§ **Brief**
Retype each of the following rows without any changes.

Items listed in a dataset:

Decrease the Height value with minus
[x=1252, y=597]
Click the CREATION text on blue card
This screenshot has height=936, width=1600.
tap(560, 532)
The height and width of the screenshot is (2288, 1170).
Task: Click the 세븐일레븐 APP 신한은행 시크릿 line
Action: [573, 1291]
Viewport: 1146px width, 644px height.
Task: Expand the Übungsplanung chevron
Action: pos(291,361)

§ **Task answer**
Decrease the Height value with minus
[x=1252, y=597]
Click the CREATION text on blue card
This screenshot has height=936, width=1600.
tap(560, 532)
The height and width of the screenshot is (2288, 1170).
Task: Click the 세븐일레븐 APP 신한은행 시크릿 line
Action: [573, 1291]
Viewport: 1146px width, 644px height.
Task: Expand the Übungsplanung chevron
Action: pos(291,361)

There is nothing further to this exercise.